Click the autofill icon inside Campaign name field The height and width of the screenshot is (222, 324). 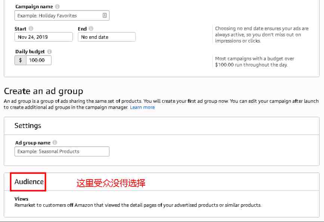[105, 15]
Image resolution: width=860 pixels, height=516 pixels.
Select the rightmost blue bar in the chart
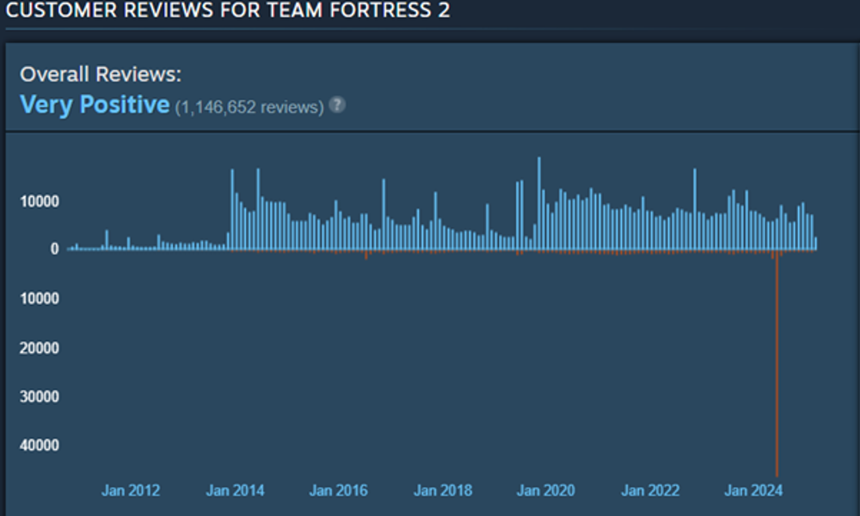[x=815, y=244]
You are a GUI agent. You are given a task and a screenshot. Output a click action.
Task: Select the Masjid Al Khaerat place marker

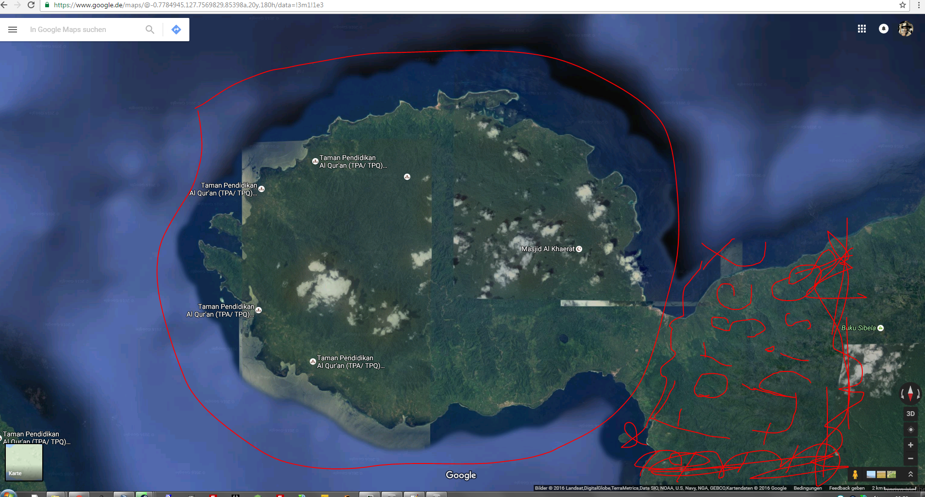pos(579,249)
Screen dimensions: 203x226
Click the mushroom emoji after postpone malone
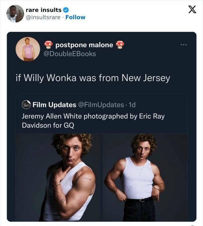[x=120, y=45]
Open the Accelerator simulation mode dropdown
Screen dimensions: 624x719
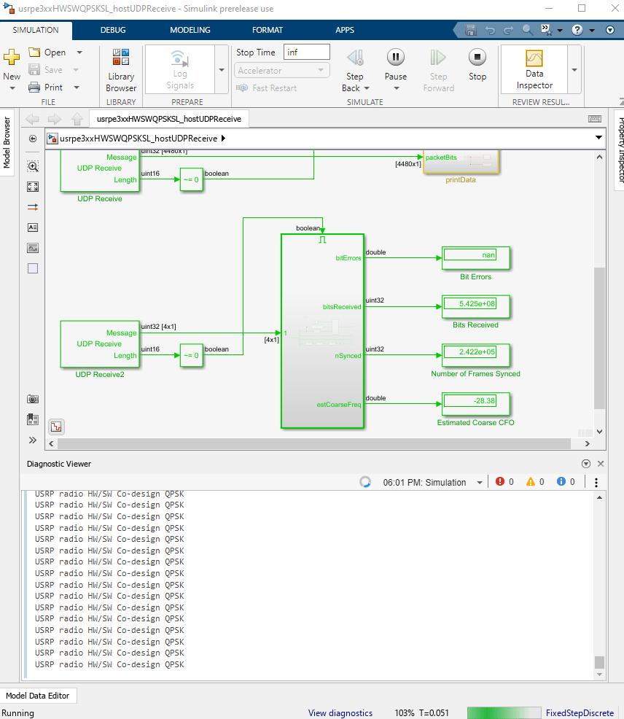click(281, 71)

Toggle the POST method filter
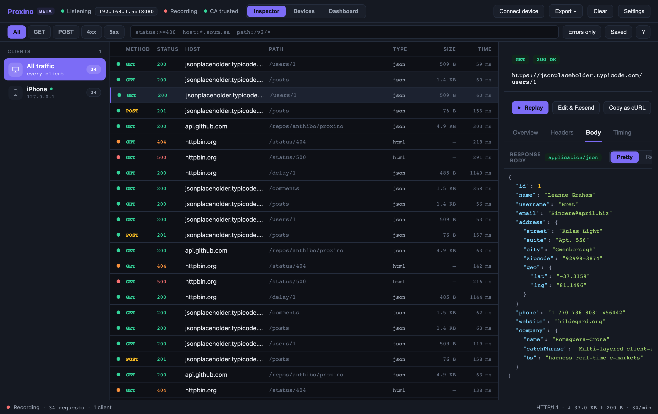coord(66,32)
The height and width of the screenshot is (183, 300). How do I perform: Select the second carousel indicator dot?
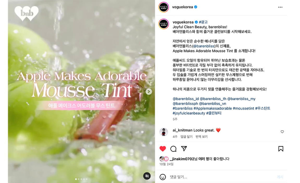(x=79, y=179)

* [Exercise]: Print once more, exactly, the lines from the one with "Screen dimensions: 203x226" through the last line of the data, both ends included, without any pictures.

* [Solved problem]:
Screen dimensions: 203x226
Click the mushroom emoji after postpone malone
[x=120, y=45]
Open the Accelerator simulation mode dropdown
Screen dimensions: 624x719
click(281, 71)

Toggle the POST method filter
coord(66,32)
The height and width of the screenshot is (183, 300). How do I perform: Select the second carousel indicator dot?
(x=79, y=179)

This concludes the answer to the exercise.